Set out every line below as a Markdown table with the columns Row and Line, numbering the rows and skipping any blank lines. Leave the pictures out of the table.

***

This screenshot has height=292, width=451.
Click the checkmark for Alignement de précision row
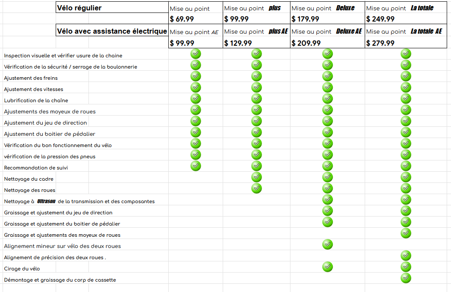[x=406, y=255]
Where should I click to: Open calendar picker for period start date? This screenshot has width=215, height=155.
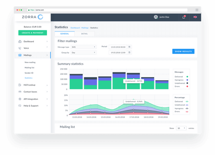[129, 47]
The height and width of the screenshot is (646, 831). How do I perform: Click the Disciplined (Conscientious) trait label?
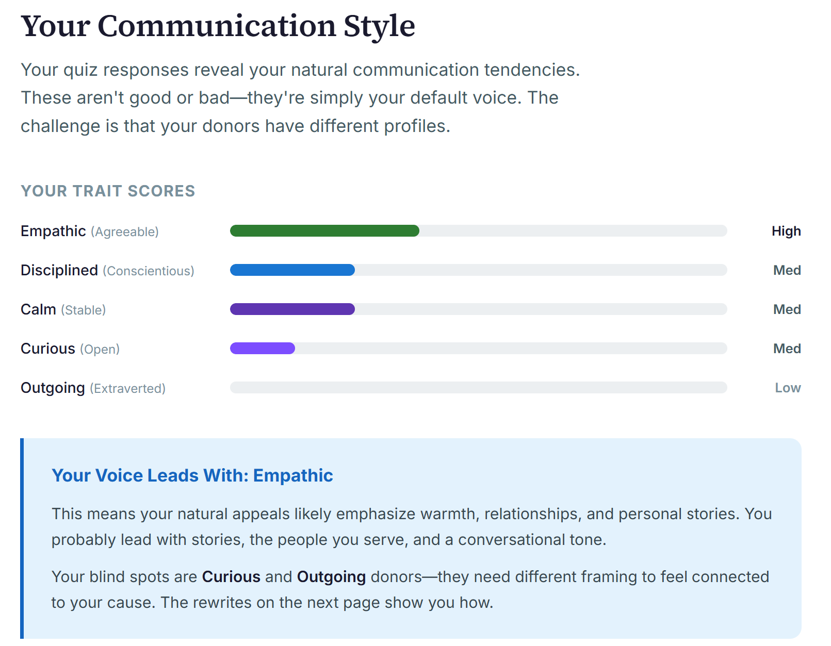tap(107, 271)
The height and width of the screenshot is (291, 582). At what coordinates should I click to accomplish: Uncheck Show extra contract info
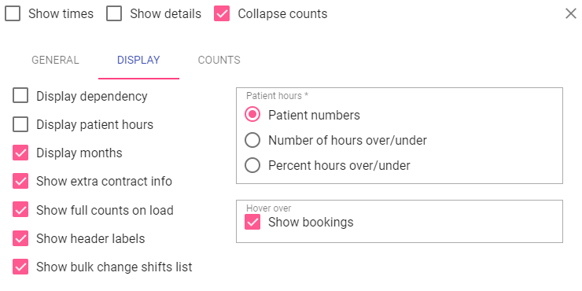20,181
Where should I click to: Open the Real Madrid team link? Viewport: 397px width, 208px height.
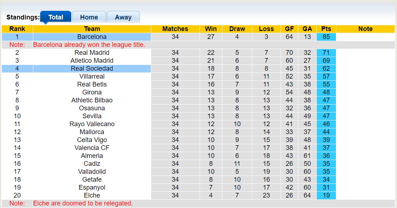92,53
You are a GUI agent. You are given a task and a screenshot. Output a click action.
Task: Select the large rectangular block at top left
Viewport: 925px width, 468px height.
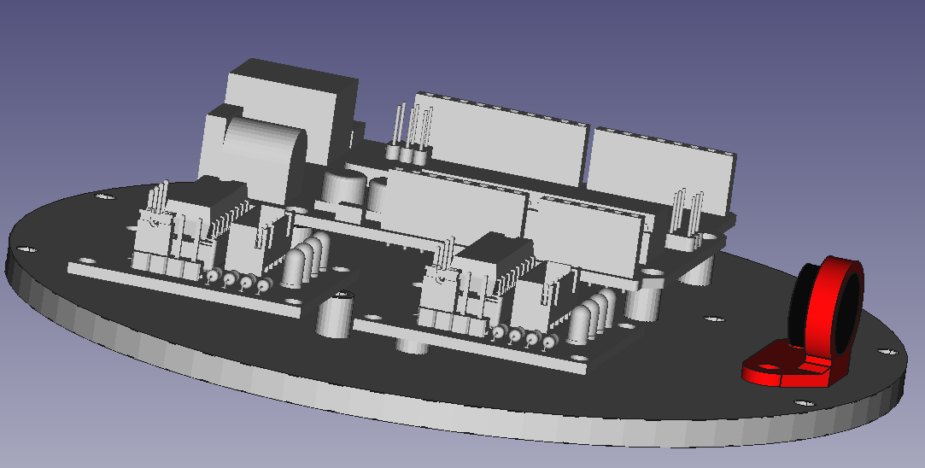[x=290, y=94]
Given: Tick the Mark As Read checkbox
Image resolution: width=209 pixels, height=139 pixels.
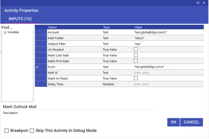Looking at the screenshot, I should point(136,78).
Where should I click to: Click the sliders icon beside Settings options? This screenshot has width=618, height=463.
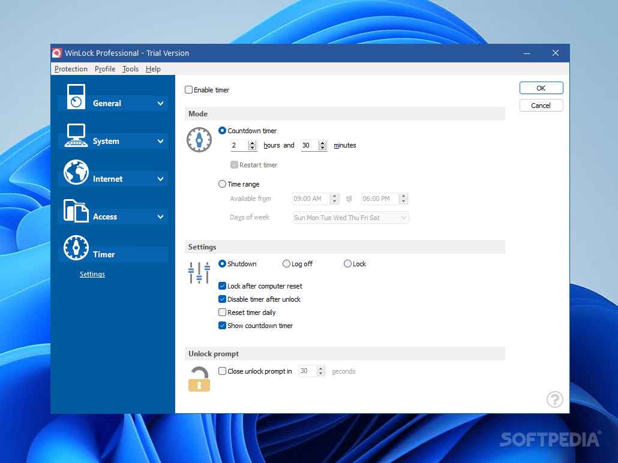tap(199, 273)
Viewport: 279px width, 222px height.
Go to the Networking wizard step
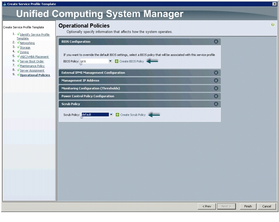27,43
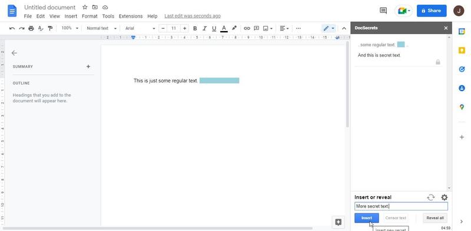
Task: Open the Arial font dropdown
Action: [140, 28]
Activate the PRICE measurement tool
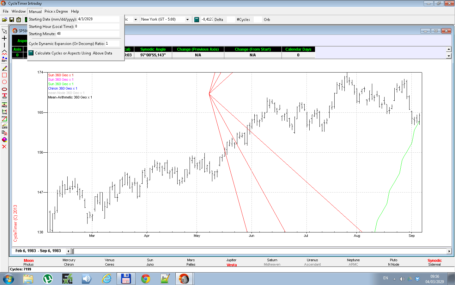The height and width of the screenshot is (285, 455). [4, 105]
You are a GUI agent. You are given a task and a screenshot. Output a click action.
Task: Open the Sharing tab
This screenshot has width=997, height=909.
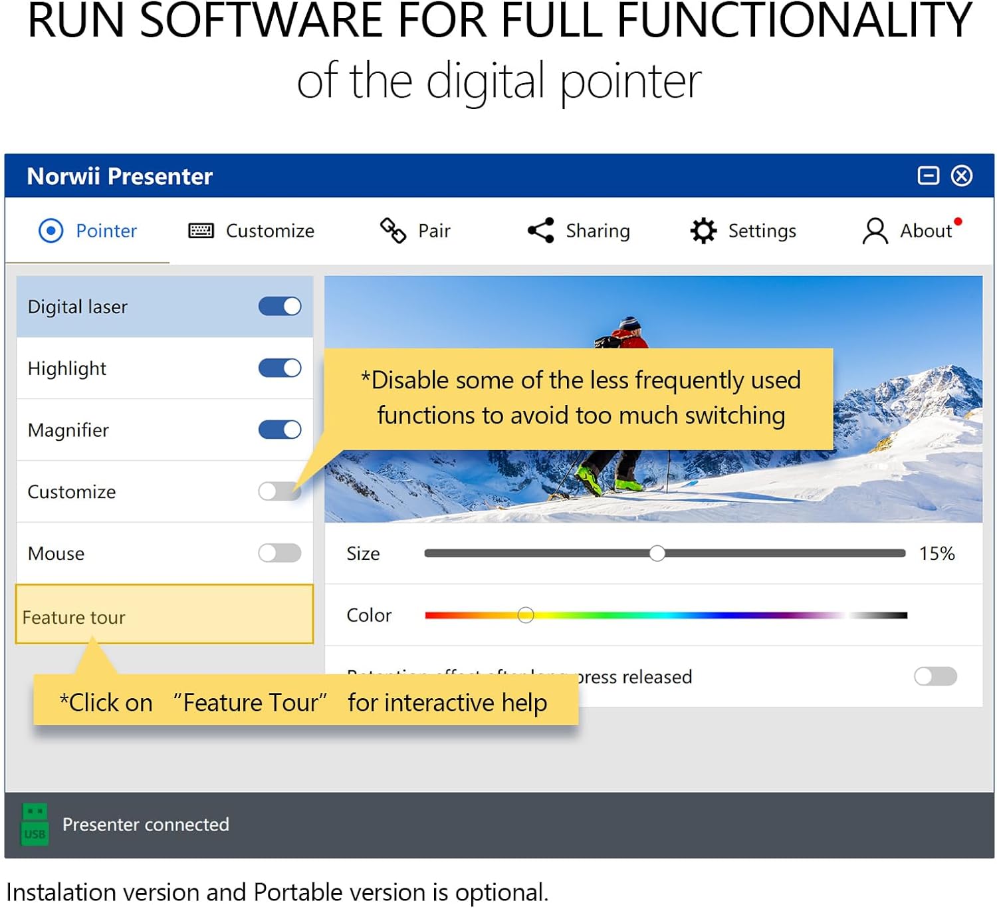point(597,231)
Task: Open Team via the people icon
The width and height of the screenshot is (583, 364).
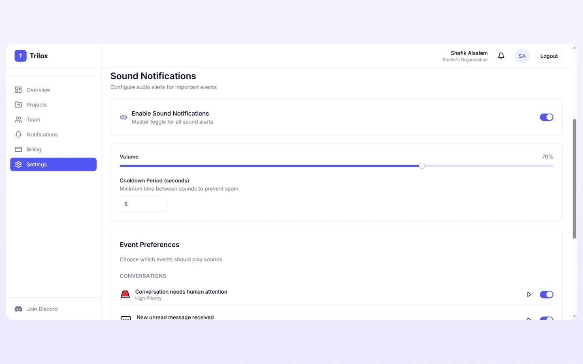Action: 19,119
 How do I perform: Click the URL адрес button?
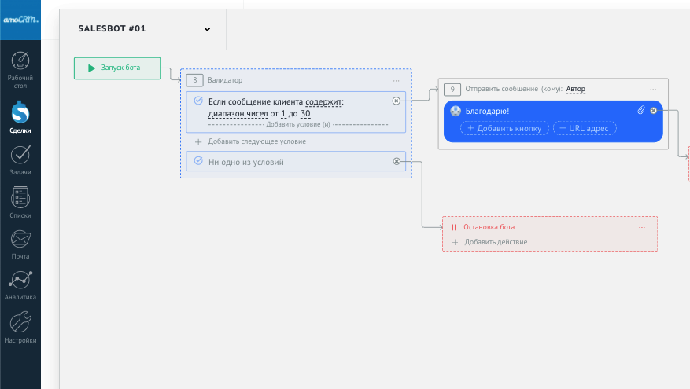pos(584,128)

***

### [Result for this exercise]
| Row | Line |
|---|---|
| 1 | This screenshot has height=292, width=451. |
| 2 | Click the checkmark for Alignement de précision row |
| 3 | [x=406, y=255] |
| 4 | Where should I click to: Open calendar picker for period start date? This screenshot has width=215, height=155. |
| 5 | [129, 47] |
| 6 | The height and width of the screenshot is (646, 831). How do I perform: Click the Disciplined (Conscientious) trait label? |
| 7 | tap(107, 271) |
| 8 | The height and width of the screenshot is (291, 582). At what coordinates should I click to accomplish: Uncheck Show extra contract info |
| 9 | 20,181 |
| 10 | Where should I click to: Open the Real Madrid team link? Viewport: 397px width, 208px height. |
| 11 | 92,53 |
| 12 | You are a GUI agent. You are given a task and a screenshot. Output a click action. |
| 13 | Task: Select the large rectangular block at top left |
| 14 | Viewport: 925px width, 468px height. |
| 15 | [x=290, y=94] |
| 16 | Given: Tick the Mark As Read checkbox |
| 17 | Image resolution: width=209 pixels, height=139 pixels. |
| 18 | Looking at the screenshot, I should point(136,78). |
| 19 | Where should I click to: Click the sliders icon beside Settings options? This screenshot has width=618, height=463. |
| 20 | tap(199, 273) |
| 21 | Viewport: 279px width, 222px height. |
| 22 | Go to the Networking wizard step |
| 23 | 27,43 |
| 24 | Task: Open the Arial font dropdown |
| 25 | Action: [140, 28] |
| 26 | Activate the PRICE measurement tool |
| 27 | The height and width of the screenshot is (285, 455). [4, 105] |
| 28 | You are a GUI agent. You are given a task and a screenshot. Output a click action. |
| 29 | Task: Open the Sharing tab |
| 30 | This screenshot has width=997, height=909. |
| 31 | point(597,231) |
| 32 | Task: Open Team via the people icon |
| 33 | The width and height of the screenshot is (583, 364). |
| 34 | Action: 19,119 |
| 35 |  How do I perform: Click the URL адрес button? |
| 36 | pos(584,128) |